İlk kez okuduğum yazarlardan biri daha. İlginç bir hayatı varmış Richard Brautigan'ın. 1935 - 1984 yılları arasında Amerika'da yaşamış. Babasının kim olduğunu bilmeden zorlu bir çocukluk geçirmiş. 20 li yaşlarında polis karakolunun camına taş attığı için hastaneye kaldırılmış ve hastanede kendisine paranoyak - şizofren tanısı konularak şok tedavisi uygulanmış. Yaşamını da intihar ederek sonlandırmış.


Yazar, New York'ta bir araya gelen yazar ve şairlerin oluşturduğu Beat Kuşağının temsilcilerindenmiş. Bu kuşağın en büyük özelliği açık cinsellik, tutkulu diyalog, doğaçlama ve uyuşturucu deneyimleriyle ilgilenmeleriymiş. Yazarımızı bu kuşaktan farklı kılan en belirgin özelliği ise roman kahramanlarının çok duyarlı, kırılgan ve kaos karşısında yalnızlığa çekilmeleriymiş.


Babili Düşlemek'te yazarın belirgin özelliğini öne çıkaran ve kara mizah yüklü bir kitap. Daha ilk sayfasında içine kapanık ve çaresiz roman kahramanı Bay Card bizi karşılar. Hikayesine başlamadan sıradan bir insanın samimiyet dolu hayatına konuk olduğumuz anlaşılır.

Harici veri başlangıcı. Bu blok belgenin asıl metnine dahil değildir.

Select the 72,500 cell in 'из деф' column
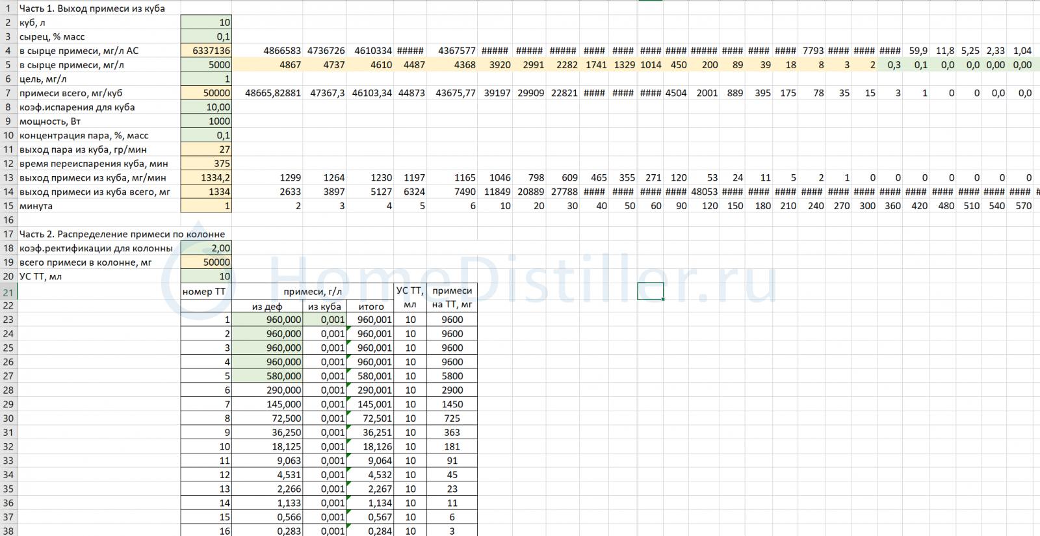Screen dimensions: 1040x536 coord(267,418)
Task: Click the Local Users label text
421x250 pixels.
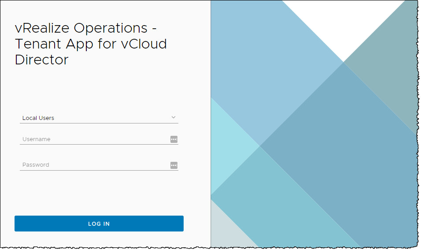Action: click(x=38, y=118)
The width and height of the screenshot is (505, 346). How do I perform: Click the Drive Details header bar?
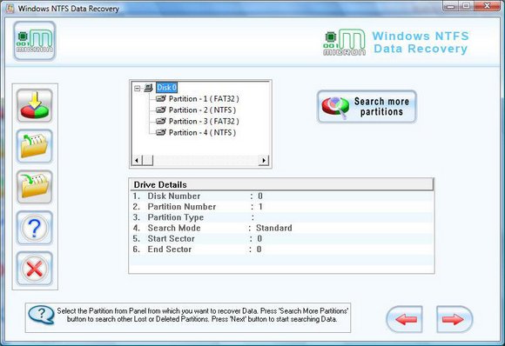(281, 184)
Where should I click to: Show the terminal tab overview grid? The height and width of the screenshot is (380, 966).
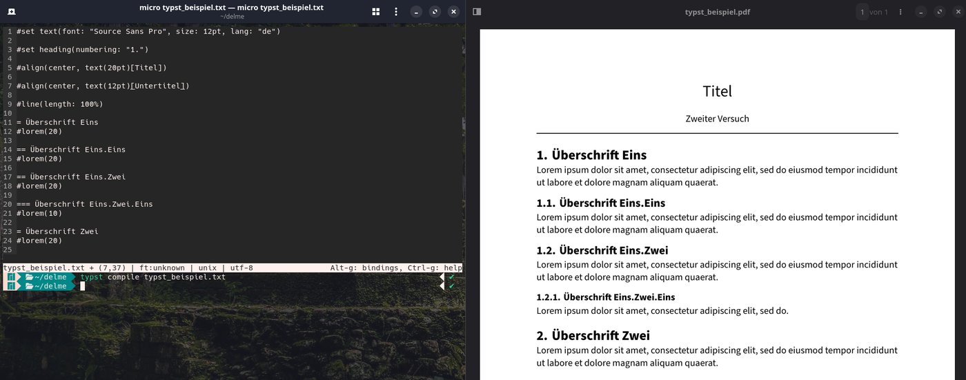tap(376, 12)
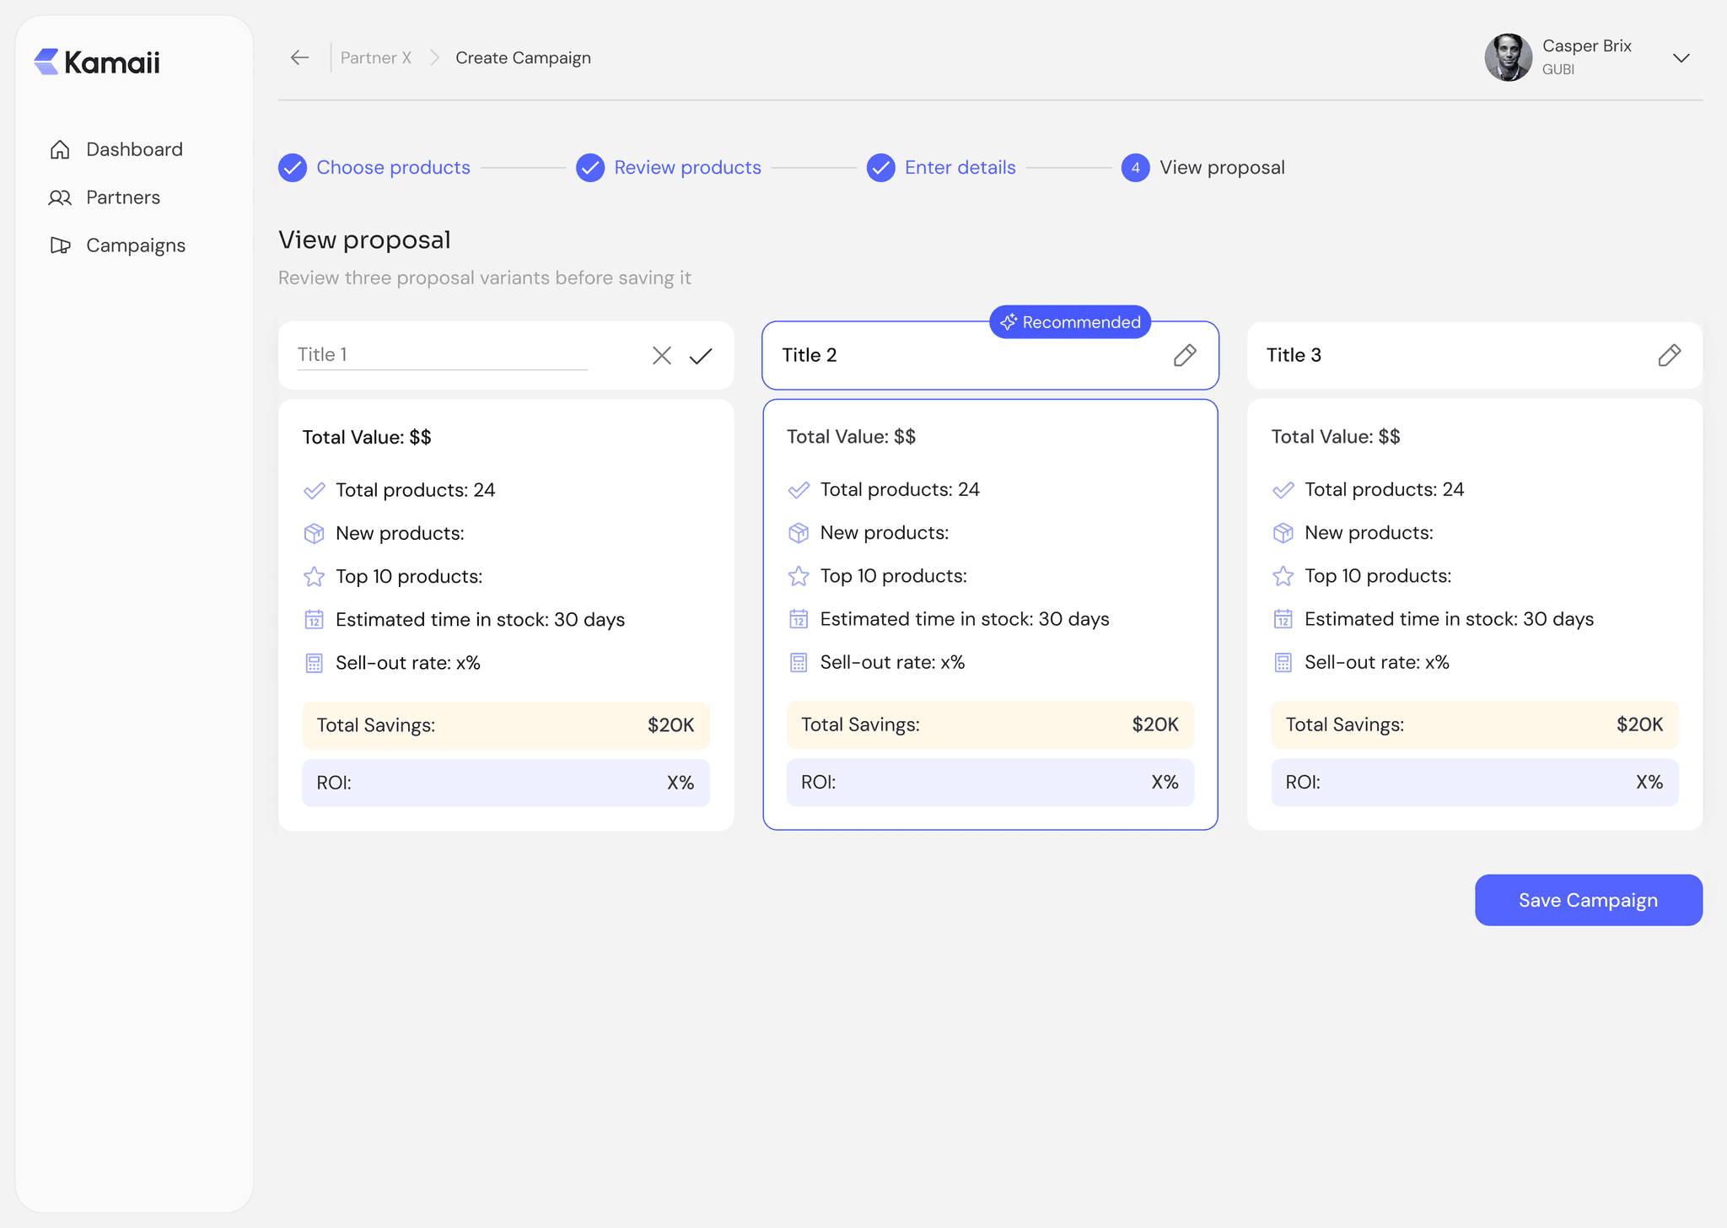Confirm Title 1 edit with checkmark icon
The width and height of the screenshot is (1727, 1228).
pos(701,356)
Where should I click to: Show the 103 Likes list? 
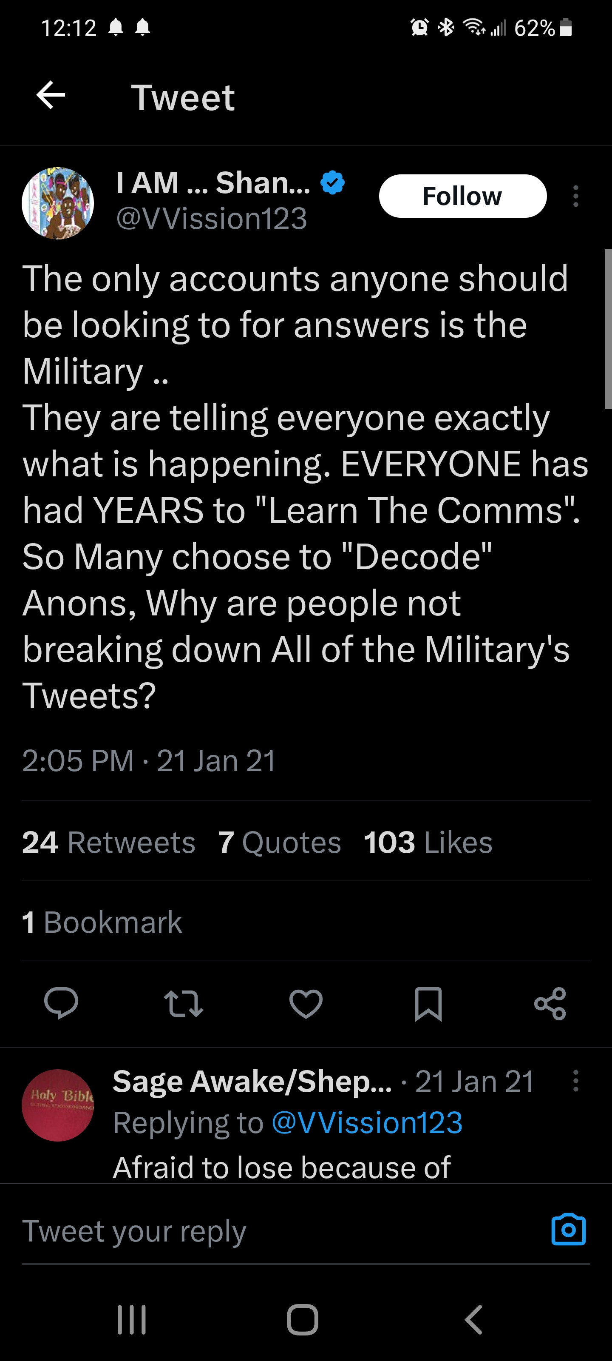428,842
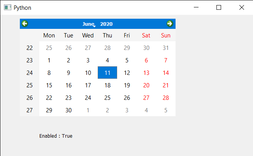Click the 2020 year field

click(x=106, y=24)
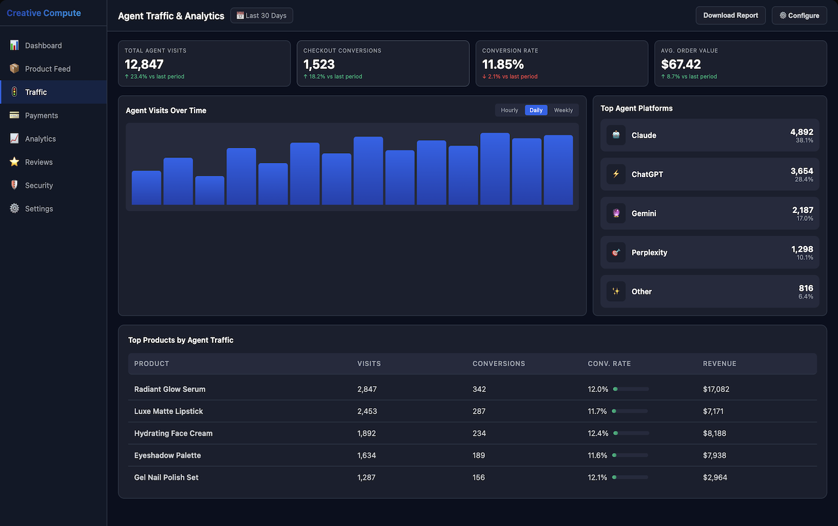Switch chart view to Hourly
This screenshot has height=526, width=838.
[509, 110]
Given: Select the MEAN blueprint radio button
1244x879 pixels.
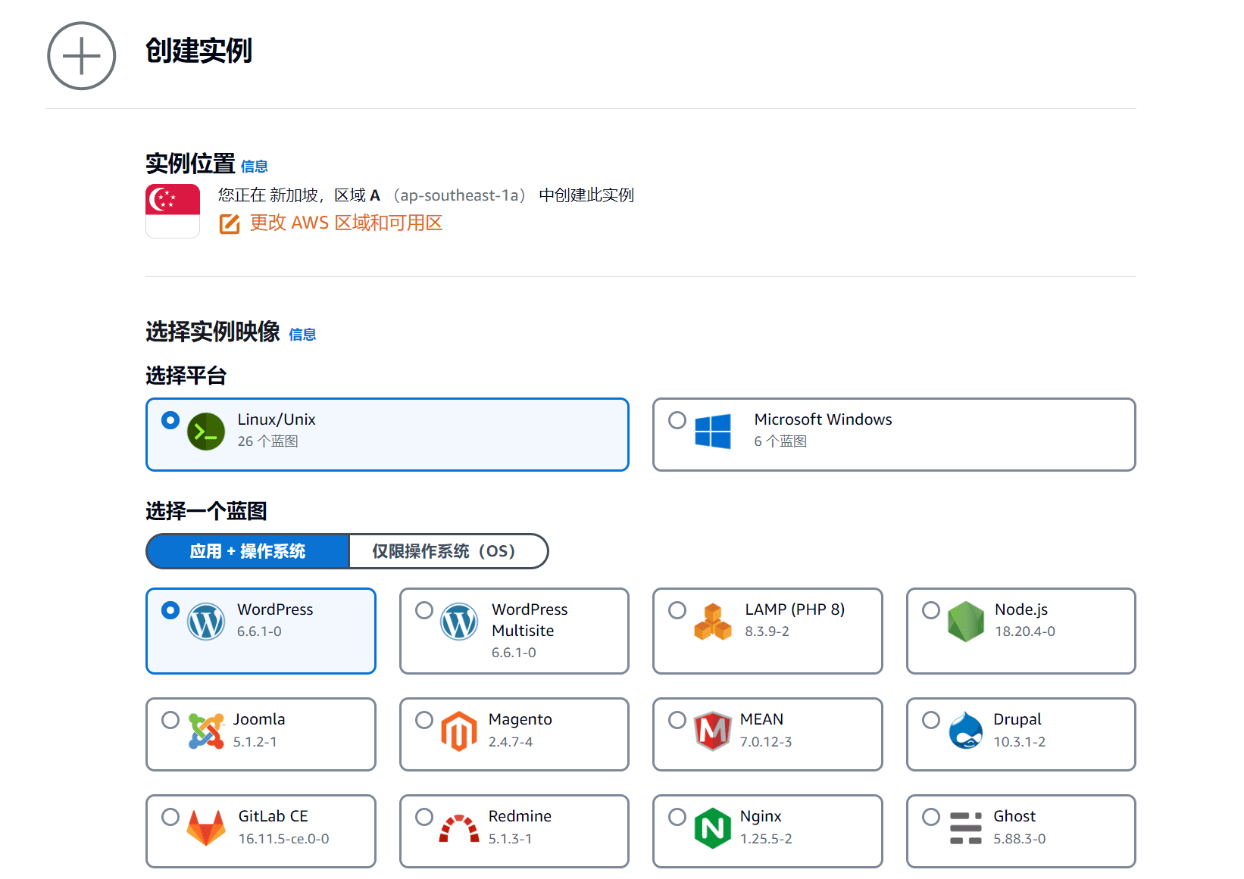Looking at the screenshot, I should (x=677, y=720).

Kıçımdan niye vurulduğumu asla anlayamayacağım. Zaten bu, berbat bir savaş hikâyesiydi. Kıçınızdan vurulduğunuzu anlattığınızda, insanlar size bir kahraman olarak bakmaz. Sizi ciddiye almazlar ama bu, hiçbir şekilde benim problemim değildi.


Her zor durumda kaldığında Babili düşleyen, belki de Babil özelinde ölümü özleyen başarısız bir özel dedektifin hikayesi, kara mizah eşliğinde kahramanlık gibi yüceltilen duyguları sorgulamanızı sağlayacaktır.

Abdullah ÖZER
Abdullah ÖZER

Okumayı ve izlemeyi sever, yazmanın ise insana inanılmaz bir derinlik kattığına inanır. Çay vazgeçilmezidir. 90 ların müzikleriyle mest olur hatta kendinden geçer.

9 yorum:

  1. Sevdiysen ve hayat öyküsü ilgini çektiyse Tokyo-Montana'sını da okumalısın. Sombrero'su da kurgusu itibariyle ilginçtir.:)

    YanıtlaSil
    Yanıtlar
    1. Yazarın farklı bir kitabının tavsiye edilmesini beklemiyordum. Hem şaşkın hem de mutlu oldum. Bulursam okurum. Ayrıca teşekkür ederim tavsiye için :)

      Sil
  2. Bu Amerikalı yazarlar cidden bir garip hepsinin hayatında böyle tuhaflıklar var

    YanıtlaSil
  3. 20 li yaşlarında polis karakolunun camına taş attığı için hastaneye kaldırılmış ve hastanede kendisine paranoyak - şizofren tanısı konularak şok tedavisi uygulanmış. Yaşamını da intihar ederek sonlandırmış.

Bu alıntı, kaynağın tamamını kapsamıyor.